Secretary of State Rex Tillerson proudly announced on Sunday that the U.S. and China agreed to impose sanctions on North Korea. Wang Yi, the Chinese foreign minister, had a private conversation with his North Korean counterpart in which he warned North Korea not to continue to provoke the international community with missile tests. The agreement between the U.S. and China is being hailed as a diplomatic victory, but it also points to a China that is increasingly assertive and self-assured about its role as a dominant player in the world.
Not even a year ago, China faced huge geopolitical trouble. Several of its neighbors were on the cusp of signing a major free trade agreement helmed by the U.S. The Trans-Pacific Partnership (TPP) would have lowered or eliminated trade barriers among a group of 12 countries and would have brought several countries in the Asia-Pacific region closer to the U.S. by economic necessity. It also pointedly excluded China, so the country would not have benefitted from the transformations the TPP would have wrought on the region. Then Donald Trump was elected president. The TPP is now dead in the water and China is poised to step in to create its own economic alliances in the region through its Asian Infrastructure Investment Bank (AIIB). If the AIIB succeeds where the TPP failed, it could be looked back on as a major turning point for China’s role in the world in the 21st century.
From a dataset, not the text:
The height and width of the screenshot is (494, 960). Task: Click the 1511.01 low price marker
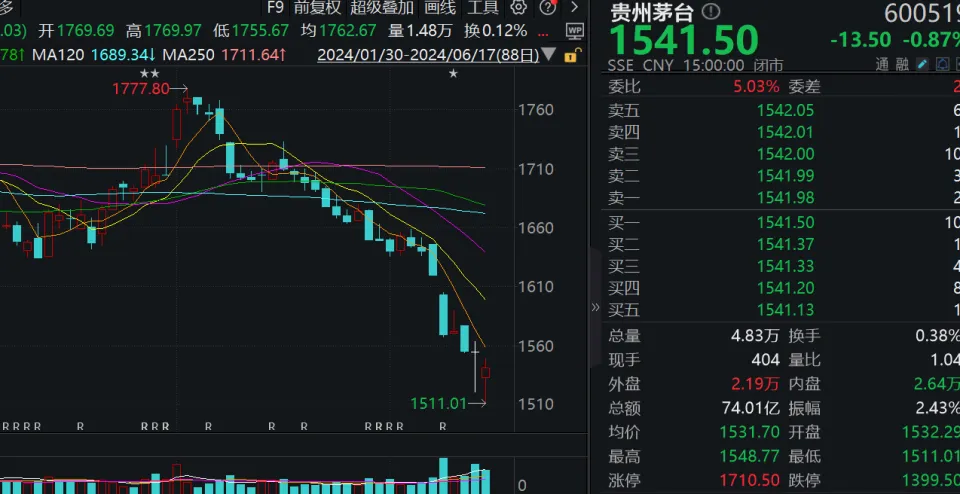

Less than a year ago, China also had trouble on the high seas. China had been in a number of disputes with its neighbors over artificial islands that it regularly builds in the South China Sea. These islands provide refueling stops and logistics support for Chinese aircraft and ships that patrol the South China Sea. The islands themselves are tiny. However, they do provide China with the means of patrolling the South China Sea indefinitely and allow the Chinese military to inspect its neighbors’ territory with impunity. An ungodly number of countries are entitled to their own stake in the South China Sea by international law, but China is the only country in the region powerful enough to maintain an indefinite watch over the entire sea. That puts its smaller neighbors on edge. Combine this with huge oil reserves under the water, and you’re just asking for a fight to break out.
China had several disputes less than a year ago, but now it seems that momentum is swinging in its favor. The new Filipino president, Rodrigo Duterte, has dropped the demand that China retreat from the South China Sea. The fact that the Philippines is hosting the annual meeting for the Association of Southeast Asian Nations (ASEAN) is telling. A year ago, almost every member of ASEAN had a problem with China in its waters; now, the organization’s very own host is backing down from these complaints. It signals that events are turning in China’s favor.
Tillerson’s collaboration with China is significant, since it is clear that the U.S. alone cannot move on the issue of North Korea. North Korea’s missile tests are an even greater dangerous uncertainty than Donald Trump’s Twitter account and no country in the world wants to deal with its continued belligerence. However, this episode, along with all the other events moving in China’s favor, indicate China’s growing weight on the world stage. Much of what is happening now is setting the world stage for a new era of world politics, one in which China is the main stakeholder in the conflicts to come.